* **Lavoro da svolgere**
(a) Elenca, una sola volta ciascuno, i nomi utente degli autori indicati nelle intestazioni datate dei messaggi dell'estratto della pagina.
(b) Rispondi alle seguenti domande basandoti sull'estratto della pagina, una risposta per riga:
(i) In quale data sono stati pubblicati i messaggi?
(ii) Secondo Splendidi Incisivi, con chi aveva lo stesso atteggiamento la persona di cui si parla?
(iii) Su quale sito Fabriman94 dice di aver visto e rivisto l'esibizione?
(c) Trascrivi dall'estratto della pagina il passo che comincia con "## Splendidi Incisivi" e prosegue fino a "atteggiamento coi professori.".

* **Estratto della pagina**
::::
Ed è veramente così o finge?


----------



## Splendidi Incisivi (14 Marzo 2015)

Butcher ha scritto:


> Ed è veramente così o finge?


È veramente così, te lo posso garantire. Aveva lo stesso atteggiamento coi professori.


----------



## Milo (14 Marzo 2015)

cavolo che carattere, direi unico.


----------



## Fabriman94 (14 Marzo 2015)

Esibizione che ho visto e strarivisto su youtube, un grande, veramente.

P.S: Ma come diavolo parla Frank Matano? Madò, a malapena sa mettere insieme due parole, spero per lui che lo faccia apposta, mi domando che senso ha avuto metterlo lì in mezzo a giudicare. Lui...


----------



## Fabriman94 (14 Marzo 2015)

Esibizione che ho visto e strarivisto su youtube, un grande, veramente.

P.S: Ma come diavolo parla Frank Matano? Madò, a malapena sa mettere insieme due parole, spero per lui che lo faccia apposta, mi domando che senso ha avuto metterlo lì in mezzo a giudicare. Lui...

P.S: Scusate il doppione, eliminatelo, grazie.
::::
* **Dati archiviati**
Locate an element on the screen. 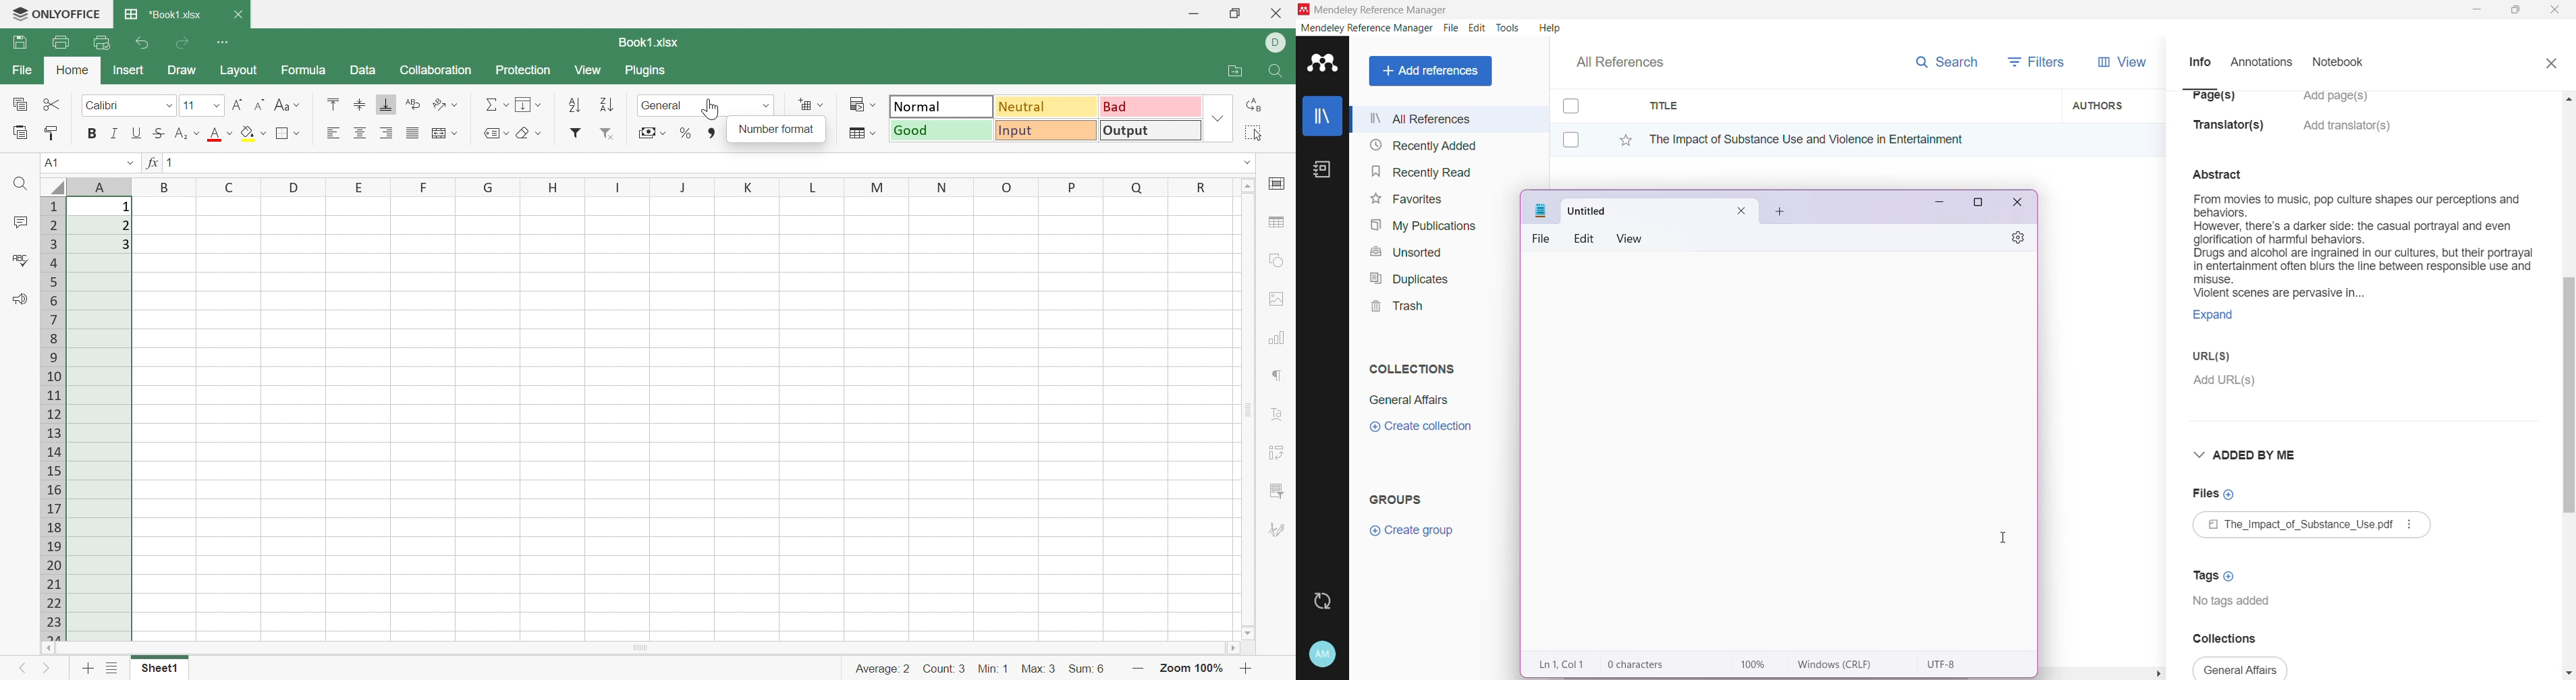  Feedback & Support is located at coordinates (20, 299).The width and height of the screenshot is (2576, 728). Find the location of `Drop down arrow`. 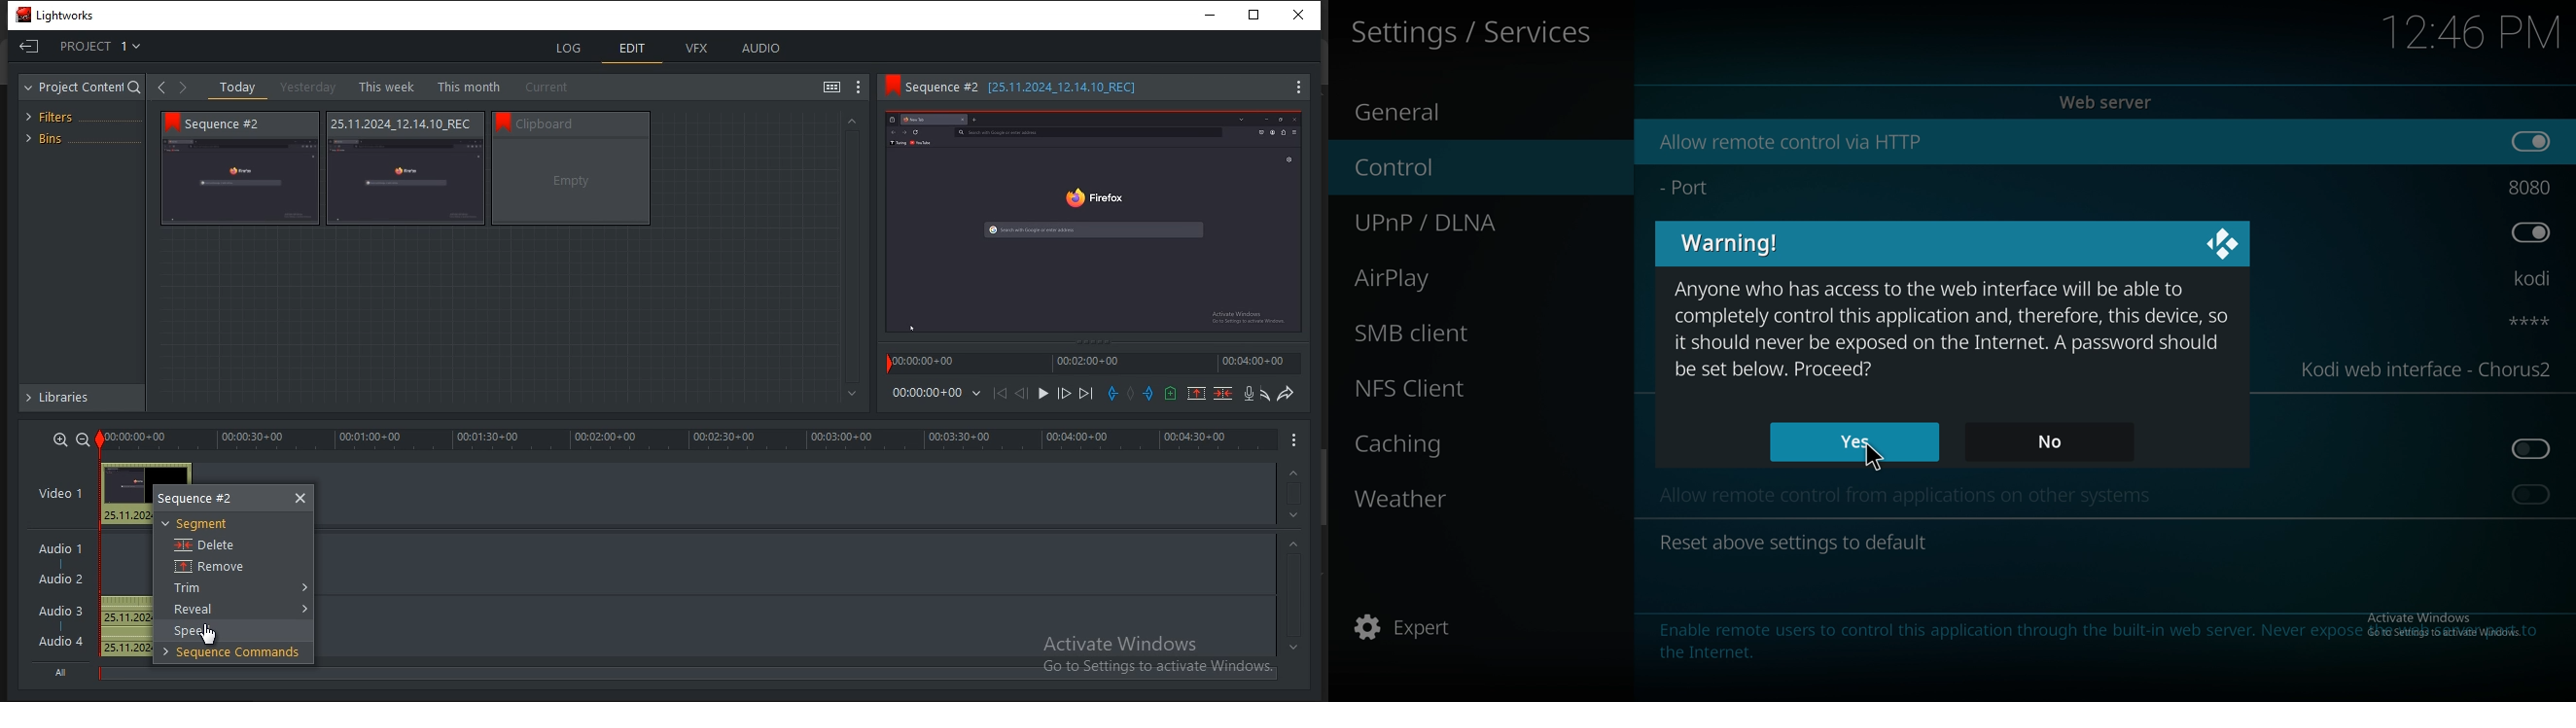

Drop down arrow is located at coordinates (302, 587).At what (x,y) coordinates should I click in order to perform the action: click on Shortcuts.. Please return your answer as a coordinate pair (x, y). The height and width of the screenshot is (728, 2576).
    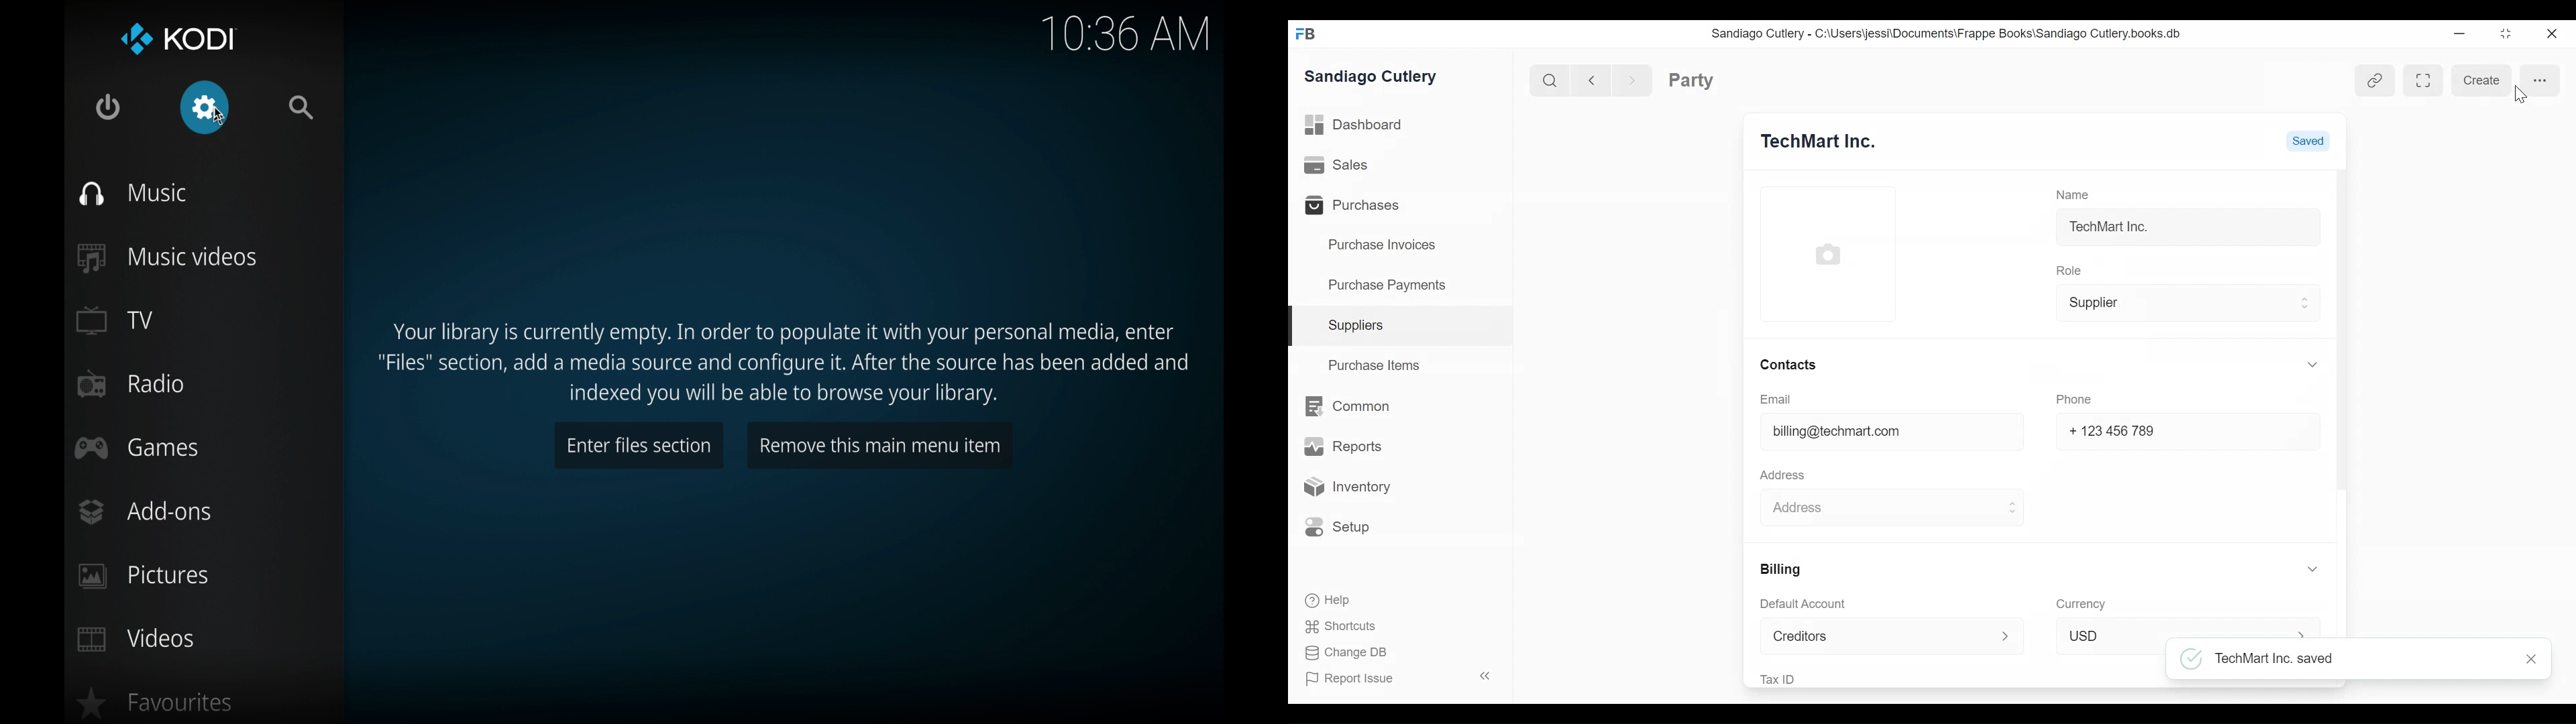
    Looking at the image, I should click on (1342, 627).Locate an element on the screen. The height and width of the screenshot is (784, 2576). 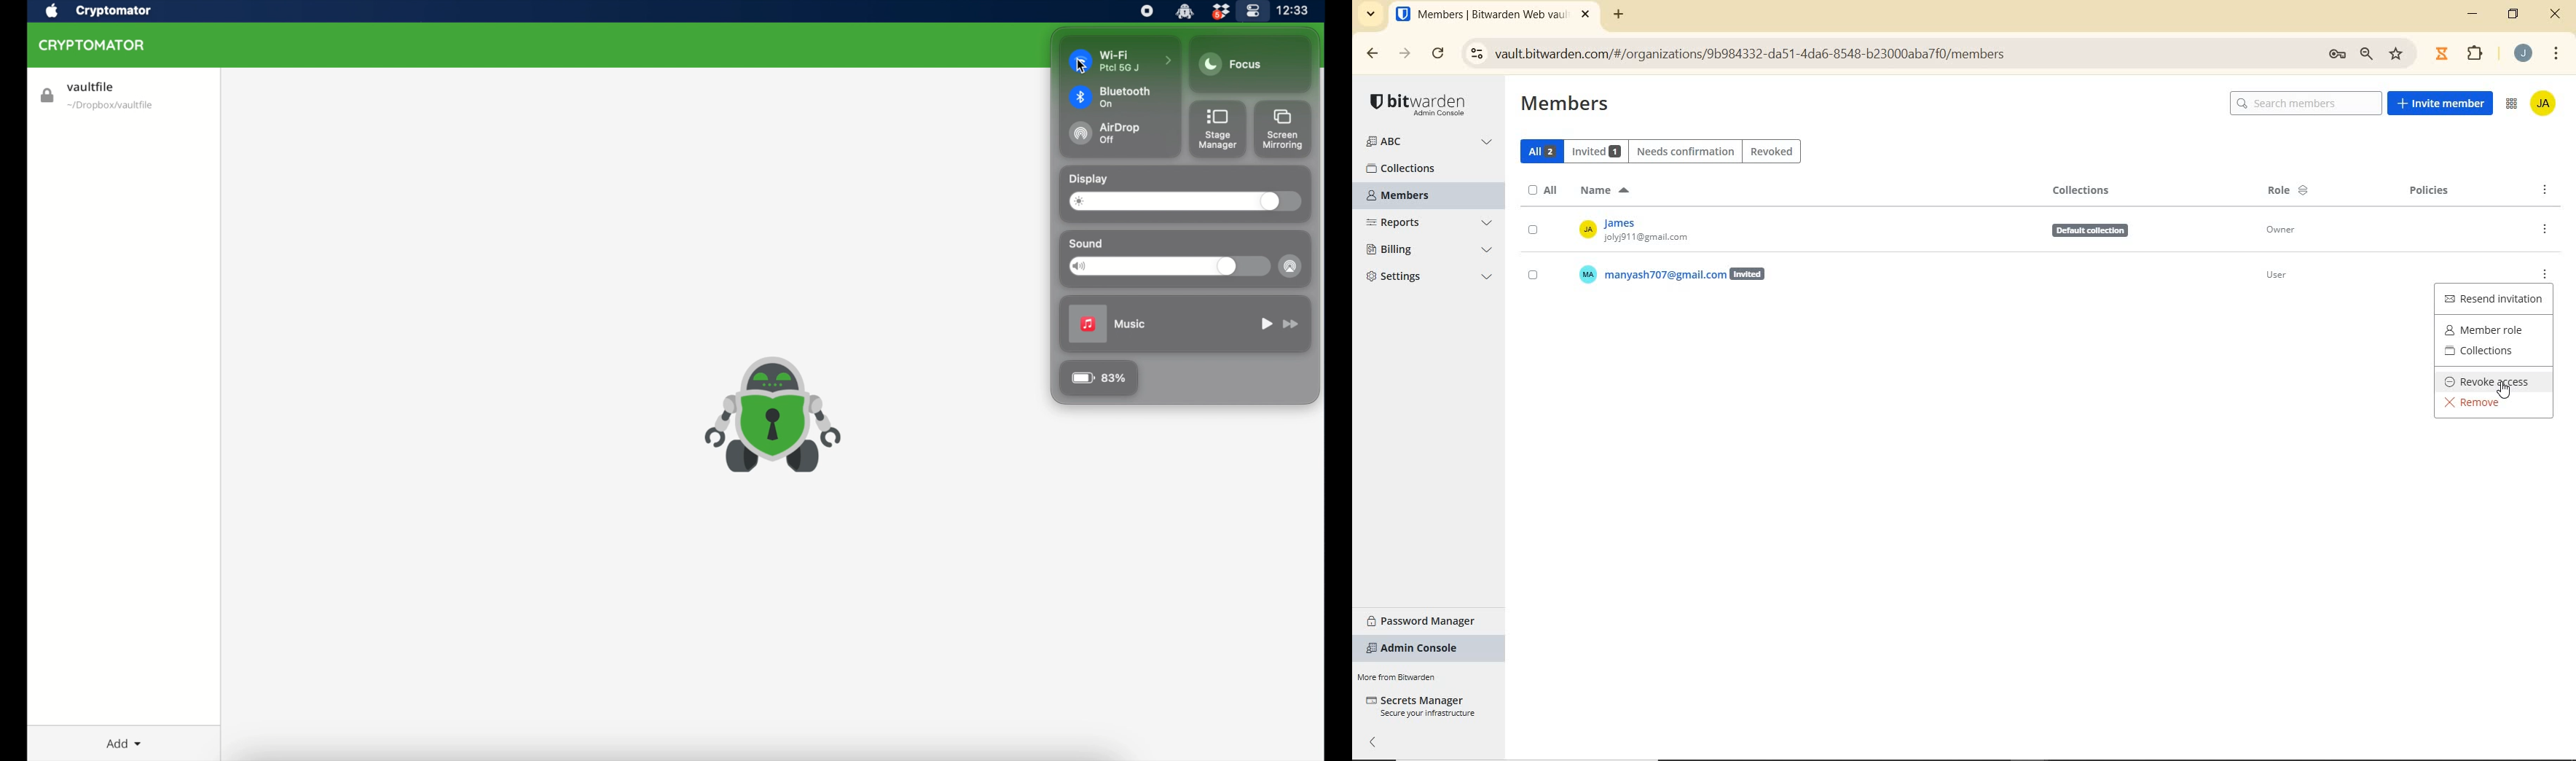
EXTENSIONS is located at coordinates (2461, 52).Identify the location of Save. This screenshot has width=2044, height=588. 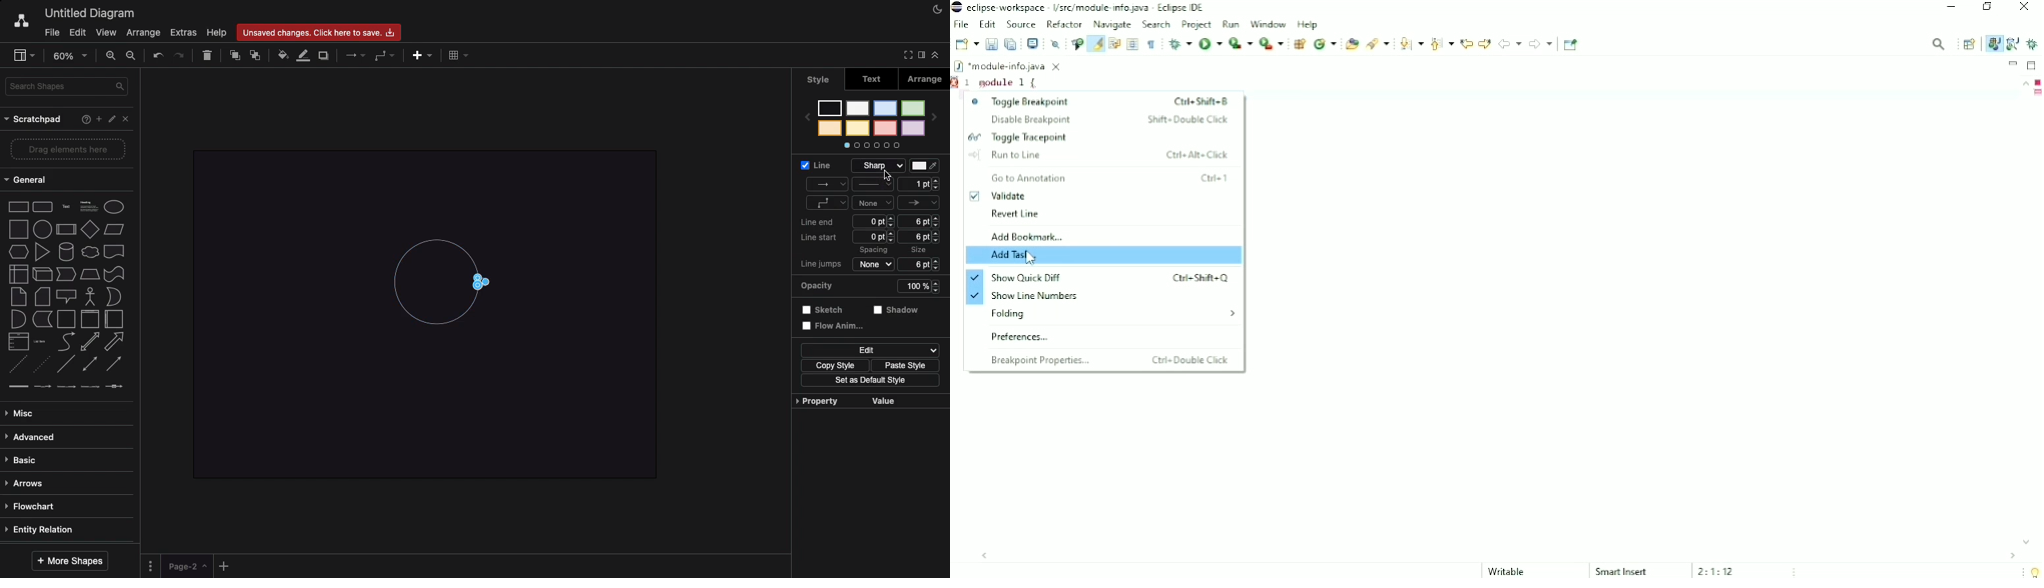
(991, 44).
::::
* **Risultati attesi**
(a)
Splendidi Incisivi
Milo
Fabriman94

(b)
(i) 14 Marzo 2015
(ii) Coi professori
(iii) Youtube

(c)
## Splendidi Incisivi (14 Marzo 2015)

Butcher ha scritto:


> Ed è veramente così o finge?


È veramente così, te lo posso garantire. Aveva lo stesso atteggiamento coi professori.